Na mesma ordem de ideias,
penso que o governo (da França) vai fazer tudo para impedir ou atrasar o
regresso dos que estão detidos no Iraque ou na Síria e, de qualquer maneira,
seria suicídio político considerar uma outra solução. Até agora, é a melhor
coisa a fazer? Na minha opinião só existem más respostas para esta questão. No
papel, é tentador para as autoridades deixar cair no esquecimento, lá no fundo
de uma prisão iraquiana ou síria, mas as coisas não se passarão dessa maneira.
Se, em França, ainda não se viu nenhuma fuga de jihadista, no mundo árabe não é a mesma coisa. Lembremos que em 2007 o francês Peter Chérif se evadiu de uma prisão iraquiana, onde estava cumprindo pena de quinze anos de prisão. O que aconteceria se não fosse um, mas dezenas de jihadistas franceses se evadindo nos próximos anos? No que concerne as mulheres, tenho a impressão que a percepção no seio do debate público passou de um extremo a outro: há alguns anos eram descritas como vítimas, ao passo que, atualmente, é quase como se elas fossem mais culpadas do que os seus maridos.
Bom, está certo que elas
aderiram à ideologia jihadista, ao projeto do Estado Islâmico, e muitas delas
aprovaram os atentados cometidos em França, mas a grande maioria se contentou
com o papel de esposa de jihadista, sem exercer nenhuma responsabilidade.
Enfim, no que toca a crianças,
somente os garotos com mais de nove anos e que puderam participar de sessões de
doutrinamento e treinamento militar representam um perigo real. O que não quer
dizer que meninas ou crianças nascidas lá, que têm menos de cinco anos, não
apresentem traumatismos que serão particularmente difíceis de gerir pelos
serviços sociais.
Por que há tão poucos universitários trabalhando sobre este assunto?
Constato desde há muito tempo
que existem bloqueios. Alguns são ideológicos, outros são técnicos: falta de
rede, falta de competências ou falta de contatos.
Ideológicos?
O meio universitário é muito à
esquerda e aterrorizado com a possibilidade de alimentar a extrema direita ou
de ser rotulado de islamofóbico. É um absurdo, porque não se trata de trabalhar
sobre o islão, mas sobre a corrente jihadista, que tem as suas próprias
referências. É minoritária no mundo muçulmano, mas é um componente.
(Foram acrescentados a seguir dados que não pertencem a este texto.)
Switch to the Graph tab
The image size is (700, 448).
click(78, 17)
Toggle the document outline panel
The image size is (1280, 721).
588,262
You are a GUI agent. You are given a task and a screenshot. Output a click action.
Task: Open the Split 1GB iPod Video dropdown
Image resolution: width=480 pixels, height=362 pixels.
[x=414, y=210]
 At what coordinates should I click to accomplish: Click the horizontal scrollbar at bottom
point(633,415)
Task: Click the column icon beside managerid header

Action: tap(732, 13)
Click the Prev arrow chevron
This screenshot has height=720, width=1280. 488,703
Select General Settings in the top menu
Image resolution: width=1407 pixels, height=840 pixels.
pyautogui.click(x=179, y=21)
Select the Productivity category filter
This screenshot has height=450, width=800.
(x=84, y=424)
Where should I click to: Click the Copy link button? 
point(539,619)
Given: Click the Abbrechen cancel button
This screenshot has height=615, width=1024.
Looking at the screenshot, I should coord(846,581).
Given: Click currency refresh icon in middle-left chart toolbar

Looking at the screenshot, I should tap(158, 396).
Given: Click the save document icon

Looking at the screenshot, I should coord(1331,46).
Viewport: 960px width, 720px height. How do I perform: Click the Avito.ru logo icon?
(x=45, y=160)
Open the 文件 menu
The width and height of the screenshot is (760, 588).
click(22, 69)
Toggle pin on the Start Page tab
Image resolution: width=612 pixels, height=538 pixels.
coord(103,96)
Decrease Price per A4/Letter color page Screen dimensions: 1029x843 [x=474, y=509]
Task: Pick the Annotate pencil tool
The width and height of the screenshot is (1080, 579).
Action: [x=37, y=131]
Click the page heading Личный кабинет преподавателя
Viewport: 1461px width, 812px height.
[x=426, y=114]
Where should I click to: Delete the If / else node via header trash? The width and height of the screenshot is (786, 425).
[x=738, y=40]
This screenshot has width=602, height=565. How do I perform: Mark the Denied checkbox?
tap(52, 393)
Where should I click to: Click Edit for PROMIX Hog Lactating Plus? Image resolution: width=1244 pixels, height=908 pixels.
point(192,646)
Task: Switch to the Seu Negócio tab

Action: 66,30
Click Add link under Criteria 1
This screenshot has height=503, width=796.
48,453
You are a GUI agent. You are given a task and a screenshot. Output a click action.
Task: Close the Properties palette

Tem outro problema para os
universitários, é a questão da segurança. É uma questão que eles detestam em
geral. Um universitário me disse, um dia, que nós não devíamos ter
especialistas em jihad, mas em violência radical. Resultado, nos encontraríamos
com um antropólogo que não sabe árabe e não é especializado. No máximo, teria
se debruçado sobre a delinquência suburbana, pior, sobre a extrema-direita. Não
é sério.
Para completar, tem ainda o
problema da rede de conhecimentos. Muitos universitários sonham com um posto no
estrangeiro com um salário mais interessante. Para isso, é necessário ter boas
relações com os intelectuais locais, que, geralmente, têm um discurso
complotistas que acusa o Ocidente de todos os males do mundo. Portanto, eles
evitam falar sobre estes temas.
Sem contar que para obter um
cargo de diretor em um centro de pesquisas no estrangeiro é preciso ser
aprovado por um dos seus pares pesquisadores e igualmente por um conselho de
diplomatas. Eles (os universitários) nunca arriscarão criar inimigos.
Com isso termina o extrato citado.